» Extracted entries
··········

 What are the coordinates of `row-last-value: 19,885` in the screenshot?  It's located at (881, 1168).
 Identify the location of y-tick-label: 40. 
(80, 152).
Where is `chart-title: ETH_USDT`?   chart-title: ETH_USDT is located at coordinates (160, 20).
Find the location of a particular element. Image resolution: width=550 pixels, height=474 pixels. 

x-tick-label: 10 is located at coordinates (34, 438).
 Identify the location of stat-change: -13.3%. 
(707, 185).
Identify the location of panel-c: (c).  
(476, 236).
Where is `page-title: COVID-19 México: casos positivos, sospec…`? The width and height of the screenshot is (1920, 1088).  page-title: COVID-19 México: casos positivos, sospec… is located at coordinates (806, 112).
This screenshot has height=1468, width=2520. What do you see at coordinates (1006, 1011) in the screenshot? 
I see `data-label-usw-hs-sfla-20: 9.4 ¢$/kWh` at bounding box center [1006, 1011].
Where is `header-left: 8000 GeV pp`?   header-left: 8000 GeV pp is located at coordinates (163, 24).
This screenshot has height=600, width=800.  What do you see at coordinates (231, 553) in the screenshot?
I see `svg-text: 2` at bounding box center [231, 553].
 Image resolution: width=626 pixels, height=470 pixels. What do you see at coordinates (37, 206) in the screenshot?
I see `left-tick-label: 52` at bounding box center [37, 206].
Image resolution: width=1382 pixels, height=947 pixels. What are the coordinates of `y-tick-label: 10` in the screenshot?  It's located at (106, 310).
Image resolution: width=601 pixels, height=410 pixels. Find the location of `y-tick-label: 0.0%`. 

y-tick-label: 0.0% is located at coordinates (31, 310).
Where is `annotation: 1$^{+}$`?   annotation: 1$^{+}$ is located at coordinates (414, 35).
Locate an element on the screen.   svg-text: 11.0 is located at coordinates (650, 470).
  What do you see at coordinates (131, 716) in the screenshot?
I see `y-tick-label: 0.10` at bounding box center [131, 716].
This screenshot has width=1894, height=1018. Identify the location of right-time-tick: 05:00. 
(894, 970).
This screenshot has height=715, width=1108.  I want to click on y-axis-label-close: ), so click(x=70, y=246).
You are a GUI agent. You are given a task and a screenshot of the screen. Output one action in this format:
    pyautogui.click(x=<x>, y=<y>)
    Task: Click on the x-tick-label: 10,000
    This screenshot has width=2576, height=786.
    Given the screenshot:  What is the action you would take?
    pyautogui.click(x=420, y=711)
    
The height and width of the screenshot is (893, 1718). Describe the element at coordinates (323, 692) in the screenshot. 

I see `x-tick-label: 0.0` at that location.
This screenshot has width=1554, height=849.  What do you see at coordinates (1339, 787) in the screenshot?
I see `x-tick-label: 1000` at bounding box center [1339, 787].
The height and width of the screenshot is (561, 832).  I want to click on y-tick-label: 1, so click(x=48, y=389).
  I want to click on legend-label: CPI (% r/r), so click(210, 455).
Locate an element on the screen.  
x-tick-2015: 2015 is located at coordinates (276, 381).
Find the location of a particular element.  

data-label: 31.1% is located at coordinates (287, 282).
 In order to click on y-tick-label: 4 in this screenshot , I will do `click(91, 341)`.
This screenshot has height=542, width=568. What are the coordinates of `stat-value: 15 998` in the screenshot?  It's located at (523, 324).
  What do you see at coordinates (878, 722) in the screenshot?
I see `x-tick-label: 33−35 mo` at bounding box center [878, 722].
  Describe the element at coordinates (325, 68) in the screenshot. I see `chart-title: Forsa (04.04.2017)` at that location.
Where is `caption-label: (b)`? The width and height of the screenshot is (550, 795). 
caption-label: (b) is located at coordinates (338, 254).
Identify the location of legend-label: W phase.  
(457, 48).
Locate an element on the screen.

··········

» What is required
Rewrite all of the entries above, putting "Find the position of" wherever "Identify the location of" appears and leaving everything else the same.

» Answer below
 What are the coordinates of `row-last-value: 19,885` in the screenshot?  It's located at (881, 1168).
 Find the position of y-tick-label: 40. 
(80, 152).
Where is `chart-title: ETH_USDT`?   chart-title: ETH_USDT is located at coordinates (160, 20).
Find the location of a particular element. Image resolution: width=550 pixels, height=474 pixels. 

x-tick-label: 10 is located at coordinates (34, 438).
 Find the position of stat-change: -13.3%. 
(707, 185).
Find the position of panel-c: (c).  
(476, 236).
Where is `page-title: COVID-19 México: casos positivos, sospec…`? The width and height of the screenshot is (1920, 1088).  page-title: COVID-19 México: casos positivos, sospec… is located at coordinates (806, 112).
This screenshot has height=1468, width=2520. What do you see at coordinates (1006, 1011) in the screenshot? 
I see `data-label-usw-hs-sfla-20: 9.4 ¢$/kWh` at bounding box center [1006, 1011].
Where is `header-left: 8000 GeV pp`?   header-left: 8000 GeV pp is located at coordinates (163, 24).
This screenshot has height=600, width=800.  What do you see at coordinates (231, 553) in the screenshot?
I see `svg-text: 2` at bounding box center [231, 553].
 Image resolution: width=626 pixels, height=470 pixels. What do you see at coordinates (37, 206) in the screenshot?
I see `left-tick-label: 52` at bounding box center [37, 206].
Image resolution: width=1382 pixels, height=947 pixels. What are the coordinates of `y-tick-label: 10` in the screenshot?  It's located at (106, 310).
Image resolution: width=601 pixels, height=410 pixels. Find the location of `y-tick-label: 0.0%`. 

y-tick-label: 0.0% is located at coordinates (31, 310).
Where is `annotation: 1$^{+}$`?   annotation: 1$^{+}$ is located at coordinates (414, 35).
Locate an element on the screen.   svg-text: 11.0 is located at coordinates (650, 470).
  What do you see at coordinates (131, 716) in the screenshot?
I see `y-tick-label: 0.10` at bounding box center [131, 716].
This screenshot has width=1894, height=1018. Find the position of right-time-tick: 05:00. 
(894, 970).
This screenshot has height=715, width=1108.  I want to click on y-axis-label-close: ), so click(x=70, y=246).
You are a GUI agent. You are given a task and a screenshot of the screen. Output one action in this format:
    pyautogui.click(x=<x>, y=<y>)
    Task: Click on the x-tick-label: 10,000
    This screenshot has width=2576, height=786.
    Given the screenshot:  What is the action you would take?
    pyautogui.click(x=420, y=711)
    
The height and width of the screenshot is (893, 1718). Describe the element at coordinates (323, 692) in the screenshot. 

I see `x-tick-label: 0.0` at that location.
This screenshot has width=1554, height=849.  What do you see at coordinates (1339, 787) in the screenshot?
I see `x-tick-label: 1000` at bounding box center [1339, 787].
The height and width of the screenshot is (561, 832).  I want to click on y-tick-label: 1, so click(x=48, y=389).
  I want to click on legend-label: CPI (% r/r), so click(210, 455).
Locate an element on the screen.  
x-tick-2015: 2015 is located at coordinates (276, 381).
Find the location of a particular element.  

data-label: 31.1% is located at coordinates (287, 282).
 In order to click on y-tick-label: 4 in this screenshot , I will do `click(91, 341)`.
This screenshot has height=542, width=568. What are the coordinates of `stat-value: 15 998` in the screenshot?  It's located at (523, 324).
  What do you see at coordinates (878, 722) in the screenshot?
I see `x-tick-label: 33−35 mo` at bounding box center [878, 722].
  Describe the element at coordinates (325, 68) in the screenshot. I see `chart-title: Forsa (04.04.2017)` at that location.
Where is `caption-label: (b)`? The width and height of the screenshot is (550, 795). 
caption-label: (b) is located at coordinates (338, 254).
Find the position of legend-label: W phase.  
(457, 48).
Locate an element on the screen.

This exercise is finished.